Replica tapestry of The Hunt For The Unicorn inside Stirling Castle

The Hunt of the Unicorn: Medieval Art, Mystery, and Faith

We mentioned the beauty of wall hangings and their practical uses in an earlier post. Here we would like to highlight one of the most beautiful and mysterious tapestries ever created: The Hunt of the Unicorn. This is a series of seven tapestries, and their origin dates from between 1495 and 1505. In its entirety, it’s considered to be one of the greatest artworks in existence. Despite it fame, many mysteries persist about The Hunt of the Unicorn, including who designed it, where it was woven, and what its panels are intended to symbolise.

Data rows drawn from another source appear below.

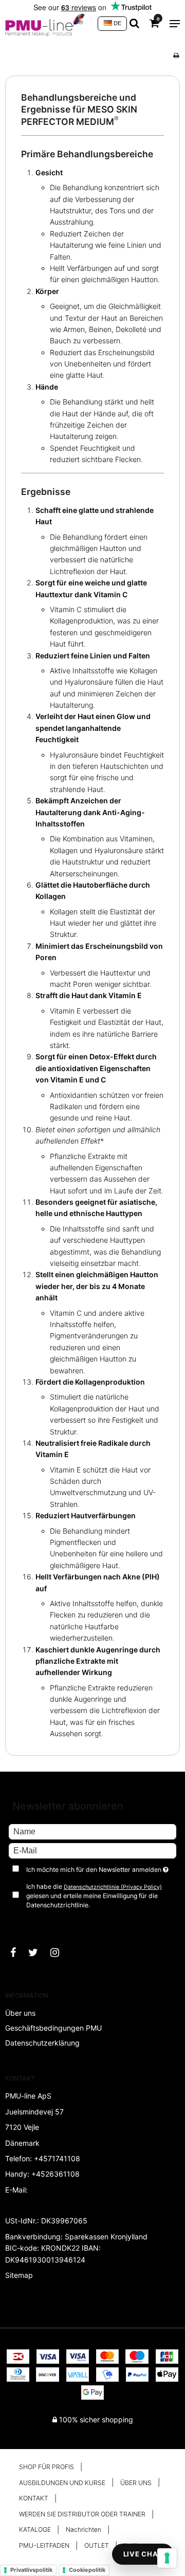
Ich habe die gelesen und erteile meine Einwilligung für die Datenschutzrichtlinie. (94, 1896)
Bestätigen (36, 1922)
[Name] (92, 1830)
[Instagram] (59, 1952)
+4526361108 (55, 2173)
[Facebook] (18, 1952)
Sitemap (19, 2275)
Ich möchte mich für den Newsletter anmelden (94, 1868)
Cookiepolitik (87, 2569)
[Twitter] (38, 1952)
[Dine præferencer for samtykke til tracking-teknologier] (167, 2558)
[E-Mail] (92, 1849)
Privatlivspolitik (31, 2569)
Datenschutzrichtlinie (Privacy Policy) (113, 1887)
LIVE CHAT (142, 2554)
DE (116, 23)
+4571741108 (57, 2158)
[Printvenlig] (176, 55)
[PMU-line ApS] (46, 23)
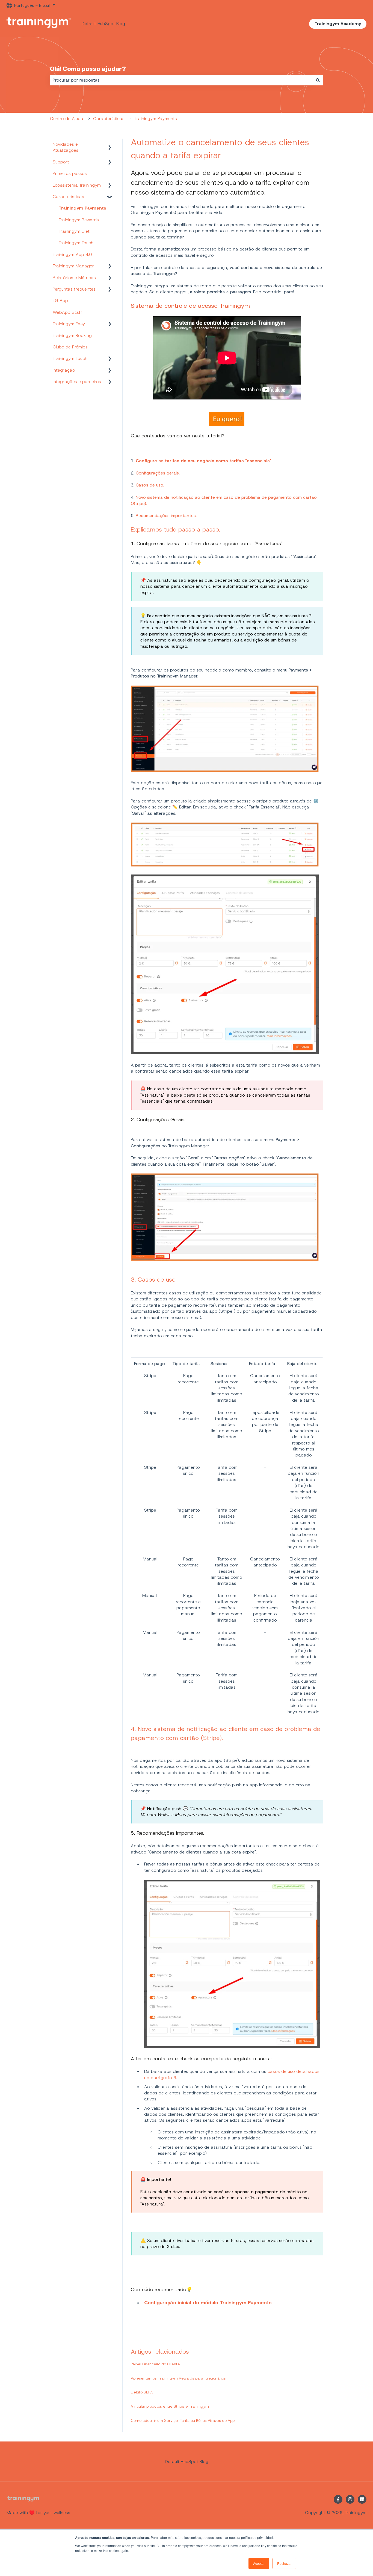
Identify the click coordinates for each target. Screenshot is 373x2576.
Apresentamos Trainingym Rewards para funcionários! (179, 2378)
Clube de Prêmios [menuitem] (70, 347)
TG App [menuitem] (60, 300)
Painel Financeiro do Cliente (155, 2364)
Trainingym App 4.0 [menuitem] (72, 254)
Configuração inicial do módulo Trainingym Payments (208, 2302)
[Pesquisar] (318, 80)
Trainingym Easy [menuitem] (69, 324)
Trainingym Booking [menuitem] (72, 335)
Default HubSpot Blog (103, 23)
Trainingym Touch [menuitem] (76, 243)
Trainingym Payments (156, 118)
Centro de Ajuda (66, 118)
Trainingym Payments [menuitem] (82, 208)
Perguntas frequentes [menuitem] (74, 289)
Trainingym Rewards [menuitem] (79, 220)
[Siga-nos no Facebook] (338, 2499)
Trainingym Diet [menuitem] (74, 231)
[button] (109, 144)
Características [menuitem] (68, 196)
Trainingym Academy (338, 23)
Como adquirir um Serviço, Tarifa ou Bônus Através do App (183, 2420)
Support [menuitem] (61, 162)
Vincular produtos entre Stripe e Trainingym (170, 2406)
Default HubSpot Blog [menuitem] (186, 2461)
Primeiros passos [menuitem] (70, 173)
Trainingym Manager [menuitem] (73, 266)
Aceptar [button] (259, 2563)
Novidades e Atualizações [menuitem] (65, 147)
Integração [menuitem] (64, 370)
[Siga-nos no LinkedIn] (362, 2499)
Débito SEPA (142, 2392)
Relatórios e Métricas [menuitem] (74, 277)
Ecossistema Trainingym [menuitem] (77, 185)
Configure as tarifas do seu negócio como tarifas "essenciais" (203, 461)
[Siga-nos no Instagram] (350, 2499)
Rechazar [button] (284, 2563)
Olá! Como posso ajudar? (88, 69)
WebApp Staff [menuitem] (67, 312)
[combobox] (181, 80)
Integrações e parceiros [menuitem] (77, 381)
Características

Woven with wool, silk, and metallic thread, there are 5 large pieces, one small piece, and one piece that survives only in fragments. Each large tapestry is 12 feet tall by 14 feet wide. The seven tapestries are:

  • The Start of the Hunt
  • The Unicorn at the Fountain
  • The Unicorn Attacked
  • The Unicorn Defending Himself
  • The Unicorn is captured by the Virgin (in two fragments)
  • The Unicorn Killed and Brought to the Castle
  • The Unicorn in Captivity

Together, the tapestries tell a tale of noblemen who, with their huntsmen and hounds, pursue a unicorn through a beautiful forest. They track down the unicorn, capture it, take it to a castle, and kill it. In the final tapestry the unicorn is resurrected and shown resting in a garden enclosed by a circular fence.

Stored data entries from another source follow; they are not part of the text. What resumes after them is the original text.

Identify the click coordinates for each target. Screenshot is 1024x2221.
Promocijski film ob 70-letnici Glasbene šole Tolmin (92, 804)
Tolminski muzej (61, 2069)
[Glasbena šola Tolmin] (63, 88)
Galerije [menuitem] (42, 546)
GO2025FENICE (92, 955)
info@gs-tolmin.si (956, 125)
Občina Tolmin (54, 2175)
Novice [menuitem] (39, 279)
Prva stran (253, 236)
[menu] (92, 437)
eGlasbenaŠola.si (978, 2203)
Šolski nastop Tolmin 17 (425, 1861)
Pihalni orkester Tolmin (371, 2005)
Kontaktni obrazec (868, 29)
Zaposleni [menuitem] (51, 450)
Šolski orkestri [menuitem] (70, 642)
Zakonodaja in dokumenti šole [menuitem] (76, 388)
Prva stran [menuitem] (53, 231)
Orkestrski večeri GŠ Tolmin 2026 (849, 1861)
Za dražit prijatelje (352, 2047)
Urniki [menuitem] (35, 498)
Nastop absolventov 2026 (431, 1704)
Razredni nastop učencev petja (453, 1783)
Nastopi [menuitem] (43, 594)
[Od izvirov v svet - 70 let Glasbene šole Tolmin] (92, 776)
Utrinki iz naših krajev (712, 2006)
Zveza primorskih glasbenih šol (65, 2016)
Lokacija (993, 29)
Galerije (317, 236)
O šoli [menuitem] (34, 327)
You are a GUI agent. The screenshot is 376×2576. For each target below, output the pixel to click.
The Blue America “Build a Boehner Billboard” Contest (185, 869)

Unicorns are, of course, magical, pure creatures, and unicorn lore was popular in the medieval period when the tapestry was made. They represented wisdom, immortality, lovers, and marriage. People believed that unicorns could heal wounds and purify water and that only a virgin could tame a unicorn. These themes are woven into the individual tapestries of The Hunt of the Unicorn. A virgin leads the unicorn into an enclosed rose garden where it is sacrificed.

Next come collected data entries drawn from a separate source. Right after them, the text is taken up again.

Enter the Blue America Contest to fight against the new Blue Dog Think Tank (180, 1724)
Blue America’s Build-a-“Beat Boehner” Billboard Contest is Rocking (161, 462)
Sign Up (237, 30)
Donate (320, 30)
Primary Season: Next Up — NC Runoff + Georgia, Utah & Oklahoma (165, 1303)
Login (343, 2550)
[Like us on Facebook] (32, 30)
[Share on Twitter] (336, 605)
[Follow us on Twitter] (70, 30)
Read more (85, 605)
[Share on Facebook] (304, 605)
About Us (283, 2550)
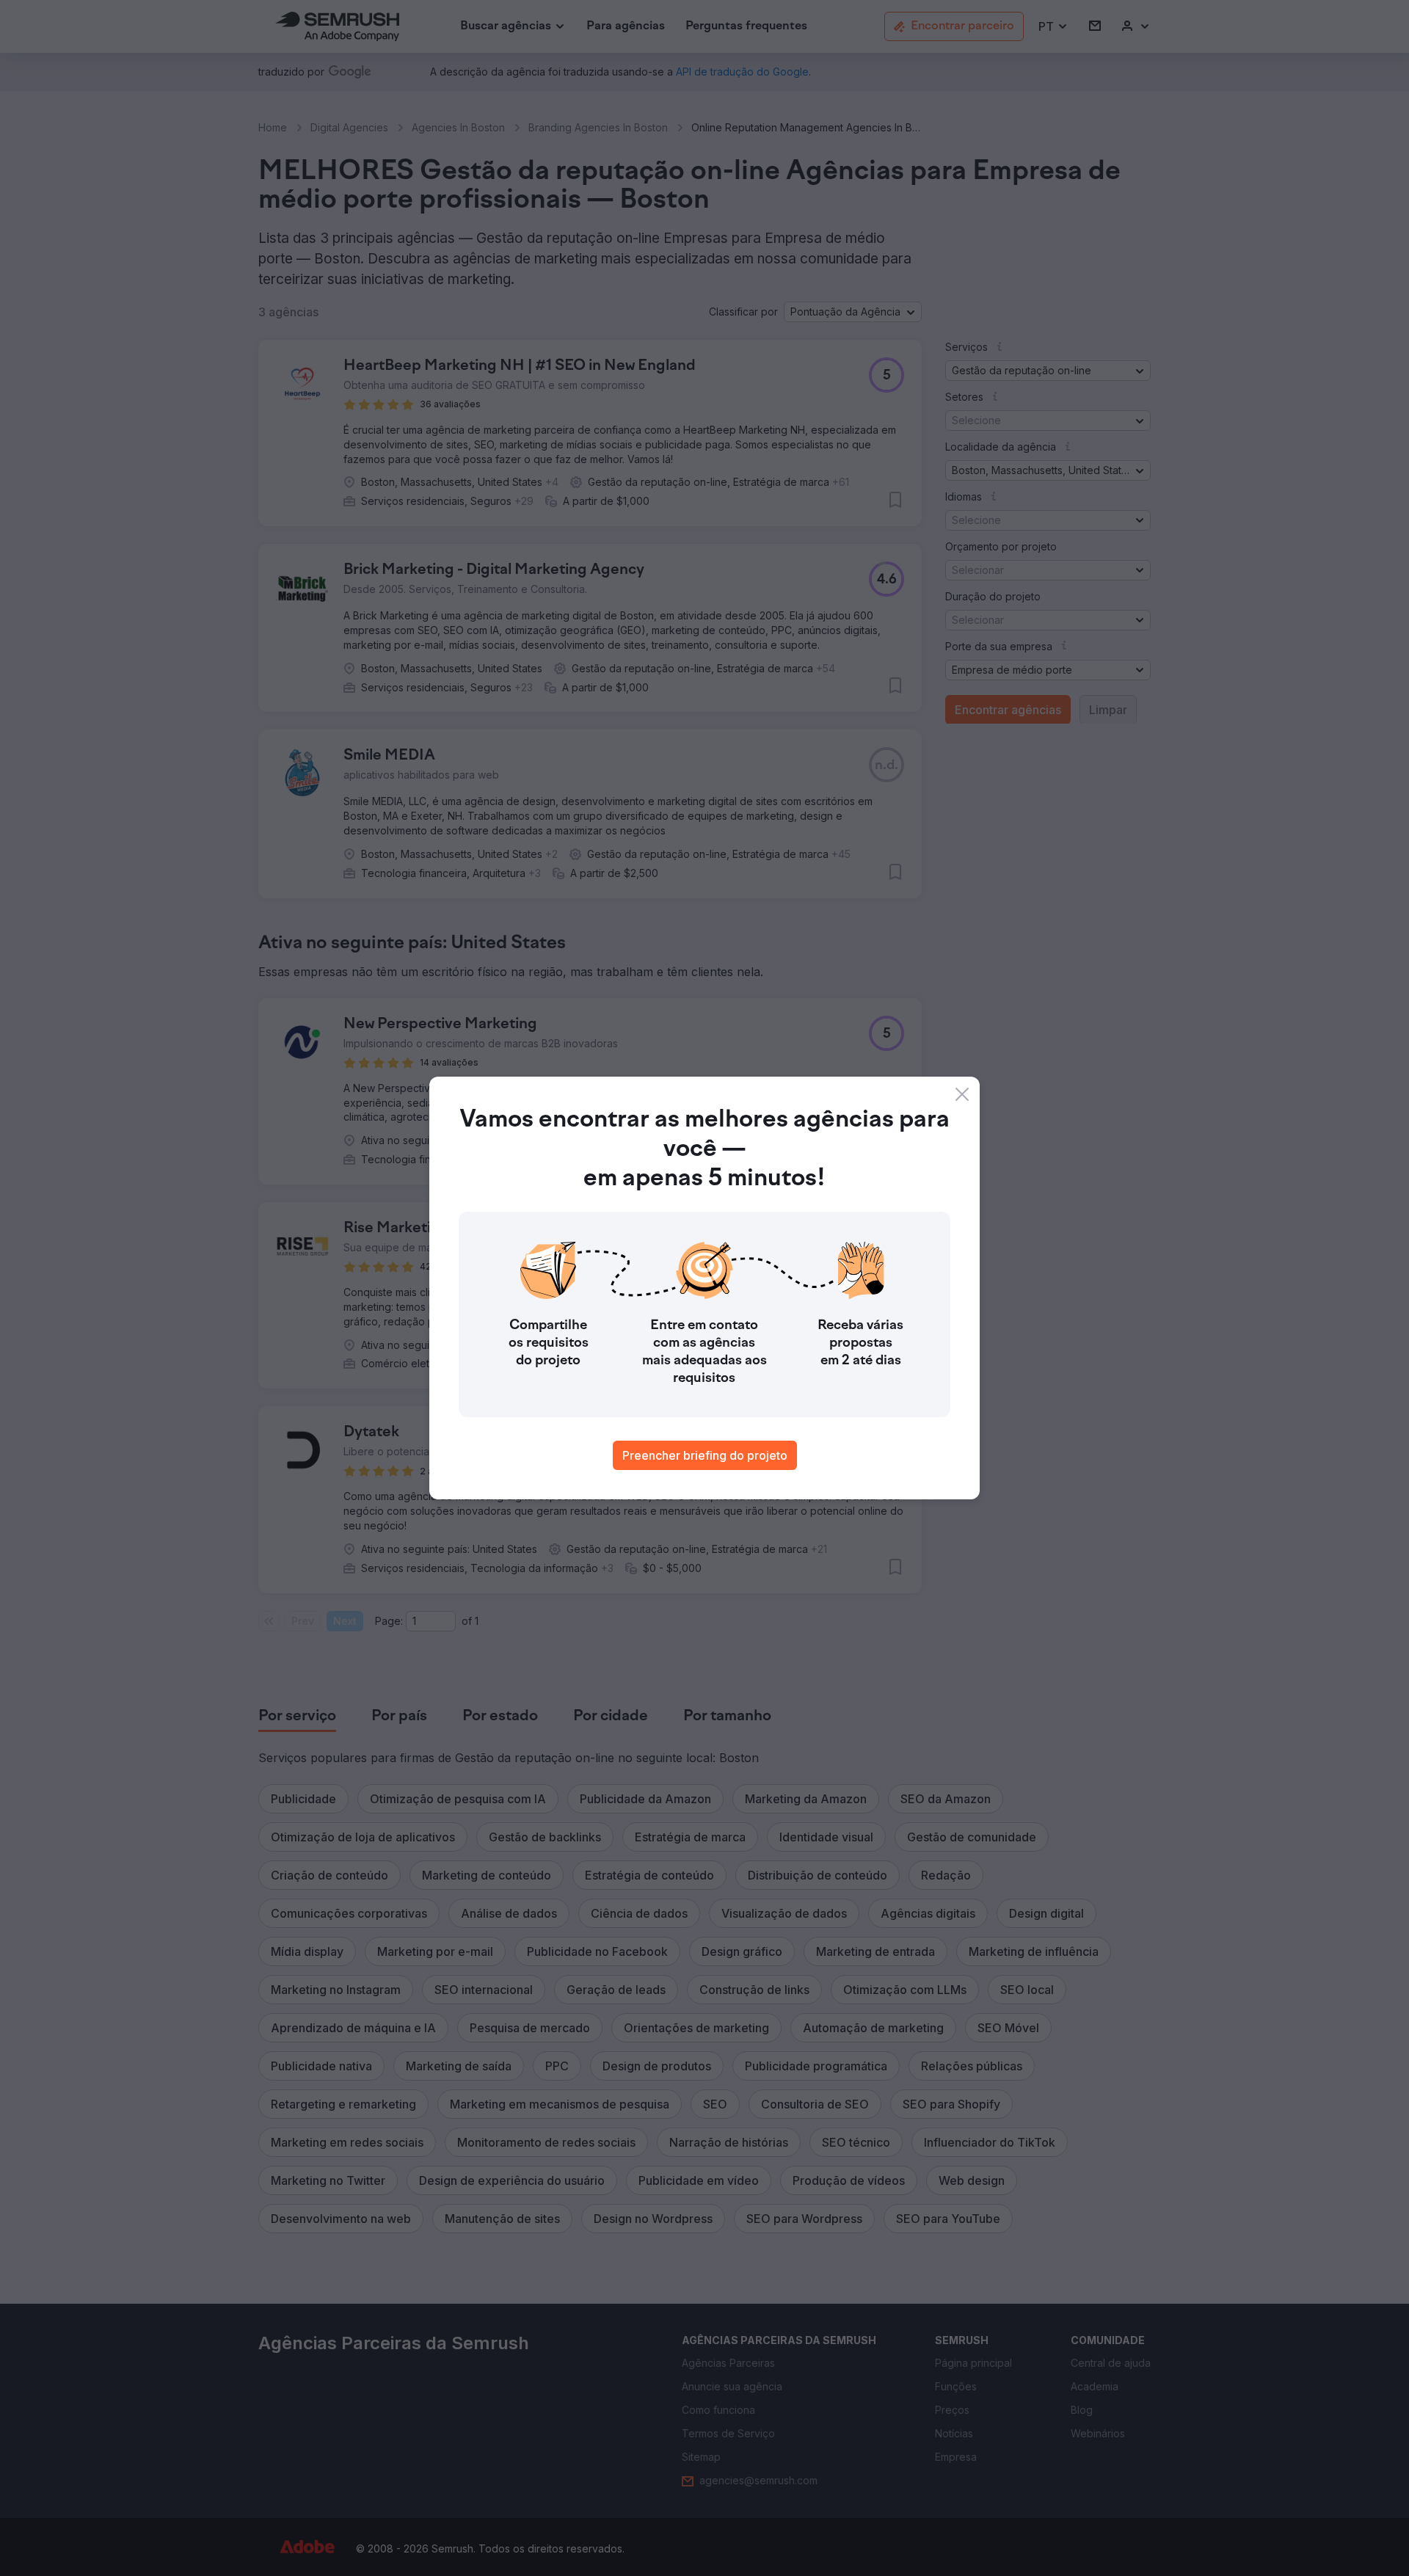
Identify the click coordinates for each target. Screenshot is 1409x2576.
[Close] (962, 1094)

There is entirely another meaning to these tapestries, however. The unicorn at the center of The Hunt of the Unicorn is also clearly meant to represent Jesus Christ, and the virgin is meant to be his mother, Mary. There are many clues hidden within images of the tapestries to indicate this. The unicorn is wounded on his right side, as was Christ. The unicorn is sacrificed and resurrected. In the final tapestry the unicorn sits in a beautiful garden paradise. The piece as a whole was clearly designed to be meaningful and relevant on two levels: both secular and religious. The people of this age would have understood both messages.

Scholars believe that The Hunt of the Unicorn was of French design and woven in Brussels, but more than that is unknown. The initials AE appear over and over in the tapestries, but who AE was, if AE was a person, is another mystery. For centuries they were owned by the La Rochefoucauld family of France. John D. Rockefeller purchased most of the set in 1922 and displayed them in his own house until he donated them to the Metropolitan Museum of Art in 1938 along with the missing pieces he had tracked down. The Met has housed The Hunt of the Unicorn since then in the Cloisters where they are on permanent display for the public to view (above image theirs).

The Hunt of the Unicorn shows the intersection of art and everyday objects, of the sacred and the secular in a very beautiful way. It’s art that serves as more than art, but a reminder of the Easter message as well.